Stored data
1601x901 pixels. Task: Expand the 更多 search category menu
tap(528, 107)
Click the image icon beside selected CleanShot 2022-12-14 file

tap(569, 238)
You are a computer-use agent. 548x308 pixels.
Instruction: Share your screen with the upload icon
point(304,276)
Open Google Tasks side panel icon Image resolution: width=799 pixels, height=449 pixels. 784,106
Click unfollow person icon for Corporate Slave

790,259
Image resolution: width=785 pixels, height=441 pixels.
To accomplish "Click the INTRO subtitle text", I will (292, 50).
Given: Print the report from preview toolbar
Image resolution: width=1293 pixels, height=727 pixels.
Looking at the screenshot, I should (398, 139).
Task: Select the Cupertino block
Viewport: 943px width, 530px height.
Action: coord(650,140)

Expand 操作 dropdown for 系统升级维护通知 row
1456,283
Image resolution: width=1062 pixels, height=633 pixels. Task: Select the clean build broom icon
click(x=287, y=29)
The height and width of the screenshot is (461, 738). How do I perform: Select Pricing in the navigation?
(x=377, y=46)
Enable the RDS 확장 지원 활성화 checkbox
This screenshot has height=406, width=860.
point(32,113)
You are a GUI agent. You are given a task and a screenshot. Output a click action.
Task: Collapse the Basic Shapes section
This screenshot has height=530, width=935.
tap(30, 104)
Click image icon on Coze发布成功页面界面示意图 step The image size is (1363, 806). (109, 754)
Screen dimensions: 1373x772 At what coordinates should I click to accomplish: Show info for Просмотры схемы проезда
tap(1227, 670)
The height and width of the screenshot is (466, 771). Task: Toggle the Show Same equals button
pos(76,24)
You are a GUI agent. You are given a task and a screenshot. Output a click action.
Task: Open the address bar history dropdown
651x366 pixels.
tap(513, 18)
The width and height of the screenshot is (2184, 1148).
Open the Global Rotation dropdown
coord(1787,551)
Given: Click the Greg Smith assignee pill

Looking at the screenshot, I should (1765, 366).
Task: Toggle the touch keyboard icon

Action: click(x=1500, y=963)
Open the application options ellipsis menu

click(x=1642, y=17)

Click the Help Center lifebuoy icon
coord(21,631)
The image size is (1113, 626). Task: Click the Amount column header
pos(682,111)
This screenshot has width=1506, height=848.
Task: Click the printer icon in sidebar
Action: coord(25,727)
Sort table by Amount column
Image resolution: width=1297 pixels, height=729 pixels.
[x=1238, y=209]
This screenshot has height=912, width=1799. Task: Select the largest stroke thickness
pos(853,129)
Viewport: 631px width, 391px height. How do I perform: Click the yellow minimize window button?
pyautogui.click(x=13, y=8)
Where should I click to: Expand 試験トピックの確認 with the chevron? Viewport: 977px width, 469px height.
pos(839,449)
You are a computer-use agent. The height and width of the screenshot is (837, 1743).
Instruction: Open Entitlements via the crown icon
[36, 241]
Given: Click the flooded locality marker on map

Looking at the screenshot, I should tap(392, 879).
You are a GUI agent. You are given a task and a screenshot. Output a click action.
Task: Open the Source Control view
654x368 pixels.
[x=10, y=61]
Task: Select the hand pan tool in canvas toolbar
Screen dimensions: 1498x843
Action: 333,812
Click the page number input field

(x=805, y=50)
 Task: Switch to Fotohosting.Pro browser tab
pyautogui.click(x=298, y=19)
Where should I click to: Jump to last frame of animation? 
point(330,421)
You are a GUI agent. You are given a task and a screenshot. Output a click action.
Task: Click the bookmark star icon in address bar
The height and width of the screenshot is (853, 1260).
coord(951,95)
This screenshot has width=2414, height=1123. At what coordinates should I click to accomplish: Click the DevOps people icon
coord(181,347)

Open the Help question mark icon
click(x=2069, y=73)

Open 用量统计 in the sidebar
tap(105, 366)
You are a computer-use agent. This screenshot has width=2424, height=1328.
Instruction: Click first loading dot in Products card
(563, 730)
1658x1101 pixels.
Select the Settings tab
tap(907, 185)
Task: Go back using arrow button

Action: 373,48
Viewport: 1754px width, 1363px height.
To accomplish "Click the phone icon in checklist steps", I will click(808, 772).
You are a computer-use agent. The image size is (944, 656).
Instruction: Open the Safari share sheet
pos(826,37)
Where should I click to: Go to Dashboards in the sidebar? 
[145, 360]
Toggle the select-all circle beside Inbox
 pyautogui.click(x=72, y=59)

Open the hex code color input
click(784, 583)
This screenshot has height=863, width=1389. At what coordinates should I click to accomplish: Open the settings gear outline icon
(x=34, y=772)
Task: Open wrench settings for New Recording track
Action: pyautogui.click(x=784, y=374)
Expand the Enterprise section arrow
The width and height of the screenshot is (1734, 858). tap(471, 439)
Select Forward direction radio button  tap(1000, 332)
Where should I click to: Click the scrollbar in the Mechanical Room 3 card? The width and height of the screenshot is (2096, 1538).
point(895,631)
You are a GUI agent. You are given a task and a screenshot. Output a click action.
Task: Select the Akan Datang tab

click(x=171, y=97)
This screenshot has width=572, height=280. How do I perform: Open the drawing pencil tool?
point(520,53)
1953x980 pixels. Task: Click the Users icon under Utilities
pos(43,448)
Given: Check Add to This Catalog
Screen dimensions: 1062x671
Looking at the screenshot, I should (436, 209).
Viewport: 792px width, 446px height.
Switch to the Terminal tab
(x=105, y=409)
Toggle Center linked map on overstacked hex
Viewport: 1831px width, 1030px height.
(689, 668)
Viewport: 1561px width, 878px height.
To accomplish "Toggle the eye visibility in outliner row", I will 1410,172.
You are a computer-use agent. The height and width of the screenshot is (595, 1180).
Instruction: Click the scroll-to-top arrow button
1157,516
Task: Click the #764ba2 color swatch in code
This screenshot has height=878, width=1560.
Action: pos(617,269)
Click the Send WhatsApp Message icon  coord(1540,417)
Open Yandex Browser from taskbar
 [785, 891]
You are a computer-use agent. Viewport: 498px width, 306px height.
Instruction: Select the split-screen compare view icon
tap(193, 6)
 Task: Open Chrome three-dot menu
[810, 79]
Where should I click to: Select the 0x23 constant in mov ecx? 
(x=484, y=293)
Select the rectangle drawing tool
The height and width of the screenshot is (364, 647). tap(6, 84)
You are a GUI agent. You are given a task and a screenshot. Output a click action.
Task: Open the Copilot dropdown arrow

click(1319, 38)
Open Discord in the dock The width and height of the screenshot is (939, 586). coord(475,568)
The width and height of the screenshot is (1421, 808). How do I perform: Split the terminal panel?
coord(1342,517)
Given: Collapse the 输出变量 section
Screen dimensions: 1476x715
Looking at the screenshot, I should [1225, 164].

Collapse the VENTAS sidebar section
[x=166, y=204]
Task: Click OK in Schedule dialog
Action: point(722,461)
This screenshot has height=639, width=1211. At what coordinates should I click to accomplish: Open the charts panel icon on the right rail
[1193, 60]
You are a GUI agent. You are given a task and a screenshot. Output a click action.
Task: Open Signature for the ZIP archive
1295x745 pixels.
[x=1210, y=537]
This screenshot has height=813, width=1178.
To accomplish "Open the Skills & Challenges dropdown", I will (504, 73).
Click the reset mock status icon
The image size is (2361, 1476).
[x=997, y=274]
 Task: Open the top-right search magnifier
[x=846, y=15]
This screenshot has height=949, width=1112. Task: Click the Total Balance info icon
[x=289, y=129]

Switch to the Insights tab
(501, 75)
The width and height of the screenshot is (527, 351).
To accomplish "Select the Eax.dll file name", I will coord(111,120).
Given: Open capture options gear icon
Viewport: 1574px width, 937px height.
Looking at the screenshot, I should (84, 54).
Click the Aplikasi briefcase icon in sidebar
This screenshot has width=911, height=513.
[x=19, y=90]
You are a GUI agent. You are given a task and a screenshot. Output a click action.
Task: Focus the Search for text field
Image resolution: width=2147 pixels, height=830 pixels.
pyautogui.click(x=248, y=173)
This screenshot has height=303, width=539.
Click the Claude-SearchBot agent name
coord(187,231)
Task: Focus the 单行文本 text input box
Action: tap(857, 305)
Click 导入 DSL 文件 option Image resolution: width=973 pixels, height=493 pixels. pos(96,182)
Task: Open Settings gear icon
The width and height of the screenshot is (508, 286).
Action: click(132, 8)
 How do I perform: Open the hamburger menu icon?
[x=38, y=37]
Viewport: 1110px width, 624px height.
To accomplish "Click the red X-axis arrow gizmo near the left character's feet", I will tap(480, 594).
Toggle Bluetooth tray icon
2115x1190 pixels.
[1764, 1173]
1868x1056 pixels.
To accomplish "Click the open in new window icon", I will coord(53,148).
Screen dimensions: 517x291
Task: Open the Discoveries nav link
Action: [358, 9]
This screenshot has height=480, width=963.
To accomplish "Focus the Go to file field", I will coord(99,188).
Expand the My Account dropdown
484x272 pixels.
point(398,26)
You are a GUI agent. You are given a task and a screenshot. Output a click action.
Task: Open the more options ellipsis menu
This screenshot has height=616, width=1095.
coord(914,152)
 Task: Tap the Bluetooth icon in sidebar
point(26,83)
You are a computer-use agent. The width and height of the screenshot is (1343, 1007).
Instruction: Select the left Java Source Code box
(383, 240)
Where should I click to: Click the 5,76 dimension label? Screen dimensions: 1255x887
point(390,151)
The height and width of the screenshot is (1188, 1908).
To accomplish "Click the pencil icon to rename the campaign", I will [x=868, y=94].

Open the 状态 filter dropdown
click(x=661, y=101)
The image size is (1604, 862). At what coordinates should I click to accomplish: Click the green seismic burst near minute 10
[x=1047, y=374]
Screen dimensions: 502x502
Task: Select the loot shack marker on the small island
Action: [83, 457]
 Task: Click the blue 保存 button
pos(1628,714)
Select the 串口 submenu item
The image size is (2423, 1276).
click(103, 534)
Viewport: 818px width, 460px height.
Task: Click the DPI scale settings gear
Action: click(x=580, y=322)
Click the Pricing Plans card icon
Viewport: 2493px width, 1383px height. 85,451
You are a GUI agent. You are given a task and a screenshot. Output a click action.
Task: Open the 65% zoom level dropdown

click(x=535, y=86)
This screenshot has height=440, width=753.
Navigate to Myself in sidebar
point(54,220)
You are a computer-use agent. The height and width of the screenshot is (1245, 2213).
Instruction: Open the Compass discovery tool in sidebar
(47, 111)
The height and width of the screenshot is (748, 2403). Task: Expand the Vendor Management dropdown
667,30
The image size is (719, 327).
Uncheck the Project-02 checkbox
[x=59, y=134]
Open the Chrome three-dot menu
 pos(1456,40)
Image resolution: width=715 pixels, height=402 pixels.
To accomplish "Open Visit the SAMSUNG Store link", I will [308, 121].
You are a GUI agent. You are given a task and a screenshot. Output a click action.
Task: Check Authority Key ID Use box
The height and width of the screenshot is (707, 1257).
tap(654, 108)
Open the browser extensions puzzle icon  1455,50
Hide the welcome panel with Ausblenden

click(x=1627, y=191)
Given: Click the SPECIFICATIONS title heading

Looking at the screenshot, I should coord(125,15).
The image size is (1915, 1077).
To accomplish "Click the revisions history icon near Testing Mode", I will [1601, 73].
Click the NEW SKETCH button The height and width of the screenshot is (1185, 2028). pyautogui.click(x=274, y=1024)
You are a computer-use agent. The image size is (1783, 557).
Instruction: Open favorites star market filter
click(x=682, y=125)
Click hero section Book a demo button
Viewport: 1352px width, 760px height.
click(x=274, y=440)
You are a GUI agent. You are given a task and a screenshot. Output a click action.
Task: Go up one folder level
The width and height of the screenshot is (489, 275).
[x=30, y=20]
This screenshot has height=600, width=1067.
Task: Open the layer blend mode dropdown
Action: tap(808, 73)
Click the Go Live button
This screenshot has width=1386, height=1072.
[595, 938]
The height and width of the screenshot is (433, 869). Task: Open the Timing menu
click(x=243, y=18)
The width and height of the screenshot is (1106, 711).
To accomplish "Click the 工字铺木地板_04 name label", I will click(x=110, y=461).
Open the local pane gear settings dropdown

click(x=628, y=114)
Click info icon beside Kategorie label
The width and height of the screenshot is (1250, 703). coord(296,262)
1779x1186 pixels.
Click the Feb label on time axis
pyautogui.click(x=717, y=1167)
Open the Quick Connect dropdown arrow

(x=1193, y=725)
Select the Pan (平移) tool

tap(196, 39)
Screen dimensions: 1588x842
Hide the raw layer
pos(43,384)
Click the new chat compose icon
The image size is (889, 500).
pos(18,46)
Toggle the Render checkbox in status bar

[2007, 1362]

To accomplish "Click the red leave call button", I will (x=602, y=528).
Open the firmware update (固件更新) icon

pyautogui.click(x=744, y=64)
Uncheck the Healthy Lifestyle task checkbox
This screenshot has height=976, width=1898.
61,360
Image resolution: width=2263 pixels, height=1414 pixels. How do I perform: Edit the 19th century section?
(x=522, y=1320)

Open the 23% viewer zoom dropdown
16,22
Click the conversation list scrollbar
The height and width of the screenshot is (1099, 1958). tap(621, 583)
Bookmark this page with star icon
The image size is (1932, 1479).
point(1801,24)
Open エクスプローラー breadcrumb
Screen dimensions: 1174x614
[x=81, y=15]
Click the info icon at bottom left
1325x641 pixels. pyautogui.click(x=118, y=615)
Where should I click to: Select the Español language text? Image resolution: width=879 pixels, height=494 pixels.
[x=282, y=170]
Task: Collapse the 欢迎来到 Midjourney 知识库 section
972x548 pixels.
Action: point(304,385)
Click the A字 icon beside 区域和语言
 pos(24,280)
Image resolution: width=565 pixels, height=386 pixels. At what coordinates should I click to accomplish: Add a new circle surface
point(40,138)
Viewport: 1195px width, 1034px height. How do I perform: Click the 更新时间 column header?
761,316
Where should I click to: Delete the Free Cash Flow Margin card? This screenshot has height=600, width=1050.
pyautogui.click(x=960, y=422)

- _YOUR OBJECTIVE_:
Report how many lines of the data above hold the string "computer". Nothing else belongs in the answer.

- _EXERCISE SOLUTION_:
9